Daryl Press and Jennifer Lind dismantle the “credibility” argument for intervention in Syria:
Advocates of intervention in Syria worry that a failure to act will embolden U.S. adversaries around the world. But if Kim Jong Un is trying to figure out whether or not the United States would defend South Korea, he will notice that Washington and Seoul have been allies for more than six decades, and that with the rise of China, the United States is increasing its focus on East Asia. The notion that Kim would interpret U.S. reluctance to stop a humanitarian disaster in Syria as a green light to conquer a major U.S. ally strains credulity [bold mine-DL].
Similarly, leaders in Tehran assessing U.S. threats to strike their nuclear facilities will weigh America’s clear interest in nuclear nonproliferation against the real limitations of airstrikes against Iran’s deeply buried nuclear facilities. American reluctance to support various extremist rebels in Syria is unlikely to enter into Iran’s calculus.

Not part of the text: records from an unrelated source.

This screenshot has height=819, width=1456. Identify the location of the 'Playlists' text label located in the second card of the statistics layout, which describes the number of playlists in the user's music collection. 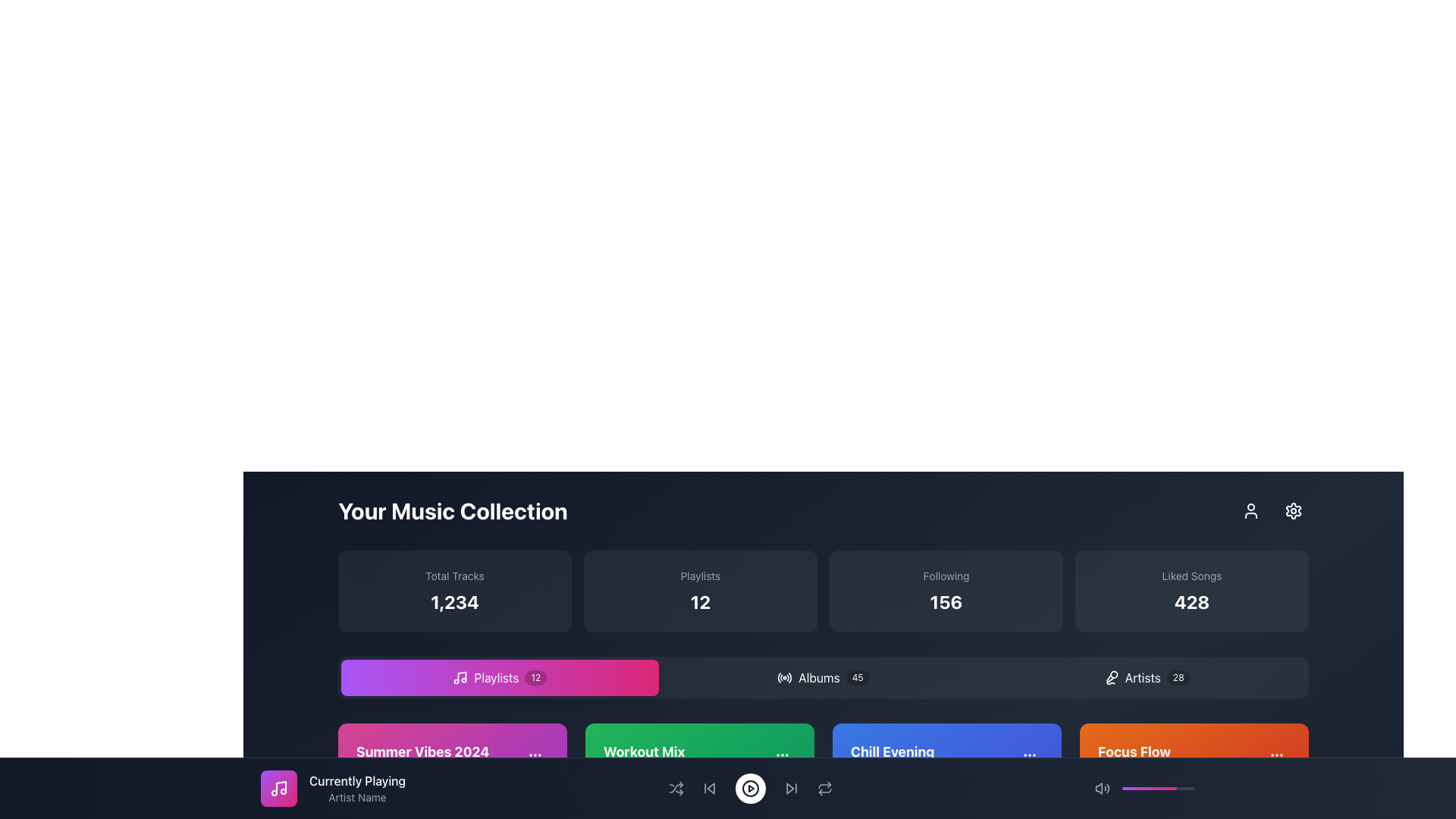
(700, 576).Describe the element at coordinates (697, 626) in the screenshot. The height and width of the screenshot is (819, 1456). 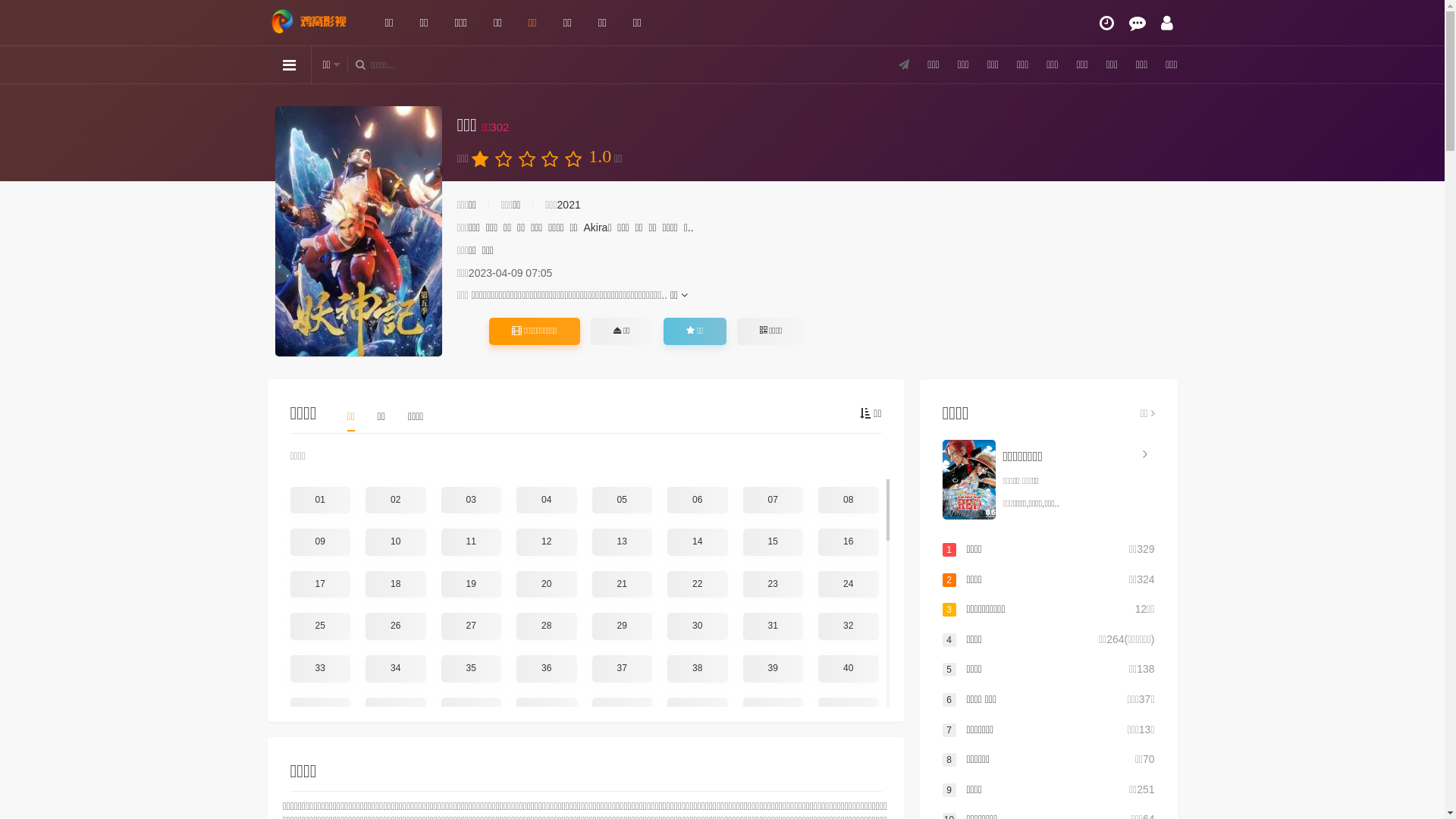
I see `'30'` at that location.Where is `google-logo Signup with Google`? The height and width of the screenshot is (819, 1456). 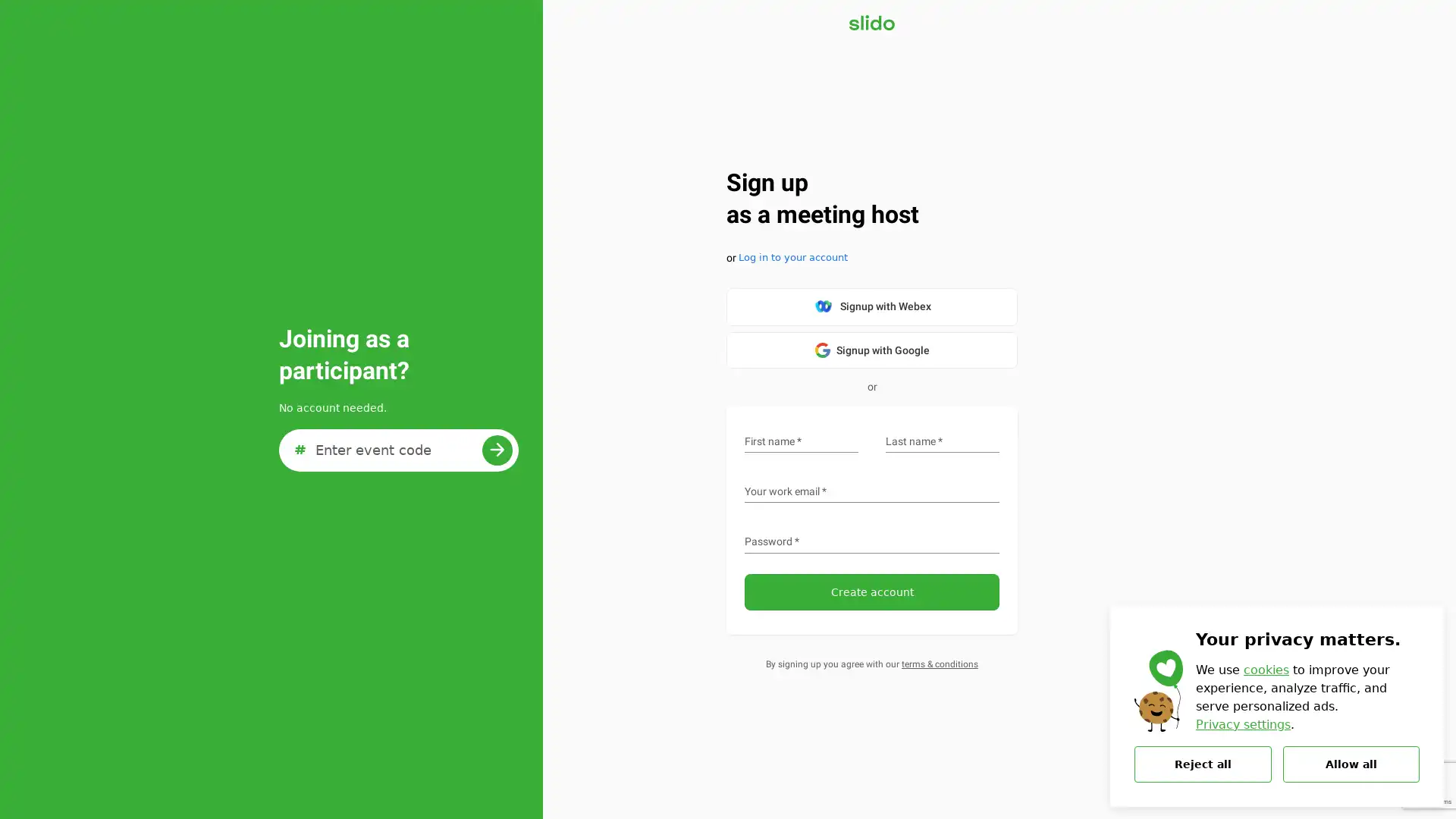
google-logo Signup with Google is located at coordinates (872, 350).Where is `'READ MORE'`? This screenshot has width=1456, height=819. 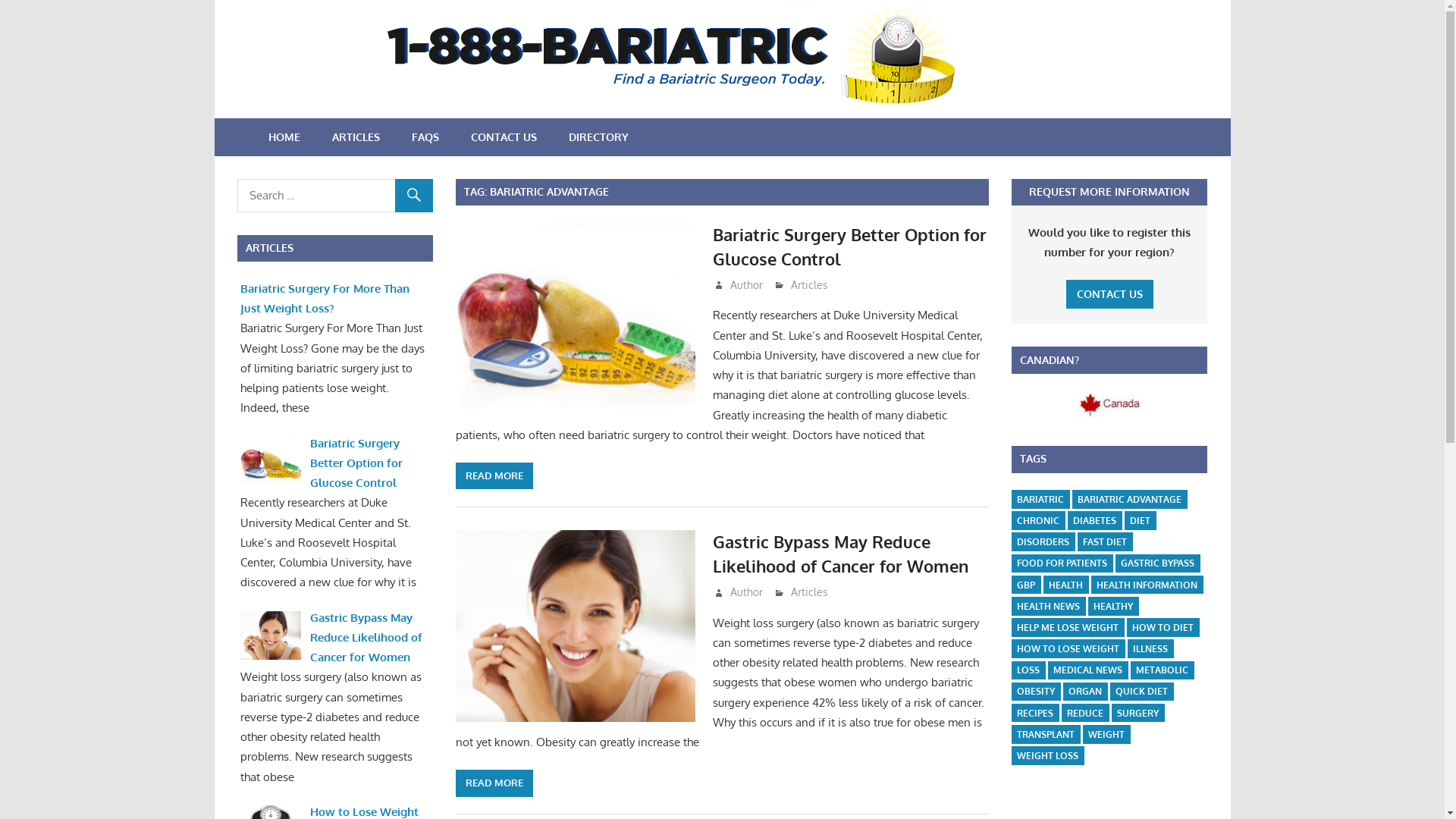 'READ MORE' is located at coordinates (454, 783).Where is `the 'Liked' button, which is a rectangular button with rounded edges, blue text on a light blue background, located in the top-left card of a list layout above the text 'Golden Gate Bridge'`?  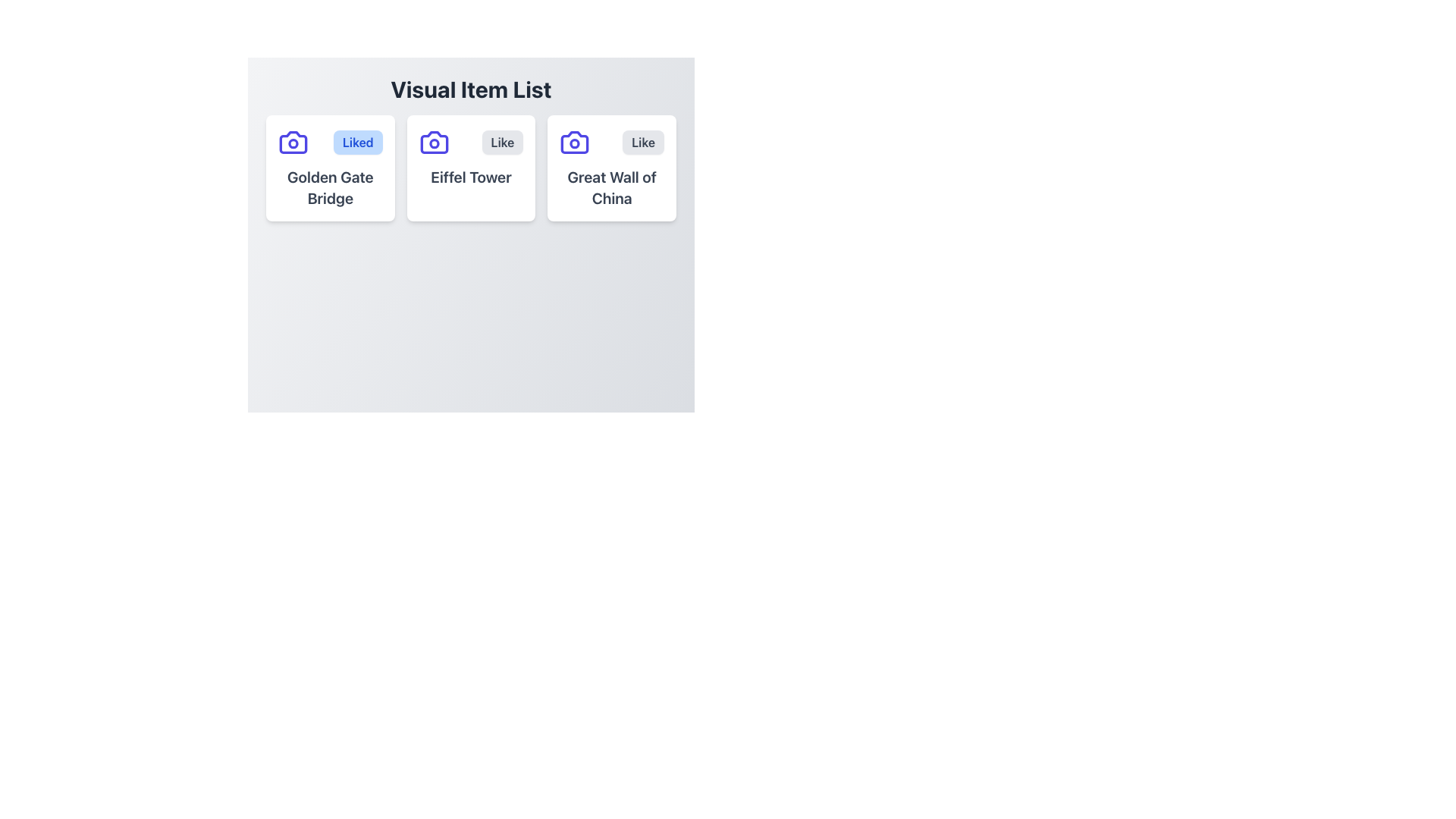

This is very similar to what I was saying on this subject in the last week or so. It never made sense that a handful of vaguely-worded presidential warnings should be treated as having the same weight as long-standing U.S. policies and decades-old treaty commitments, but to take the “credibility” argument seriously that is what one would have to do. It’s also difficult to see how the U.S. ability to deter attack depends on our government’s willingness to start new wars. Besides, no one can look back at the last twenty years of U.S. policies overseas and conclude that American presidents are averse to using force when they deem it appropriate.
It is significant that so many interventionists have been reduced to making a claim as weak and unpersuasive as the appeal to “credibility.” While the administration’s “red line” error created the opening for critics to make this argument, it seems to me that it is backfiring on advocates for war in Syria. It conveys just how desperate some interventionists are to find any reason to get the U.S. into another conflict. Warning about lost “credibility” is an admission that the case for intervention on its own doesn’t withstand serious scrutiny. Advocates for war in Syria feel compelled to link their cause with other entirely unrelated security issues elsewhere in the world in an effort to frighten skeptics into supporting a bad policy that most Americans reject. U.S. interests in and around Syria aren’t important enough to warrant military action, and Syria hawks are indirectly acknowledging as much with this new fixation on preserving “credibility” that isn’t in danger of being lost.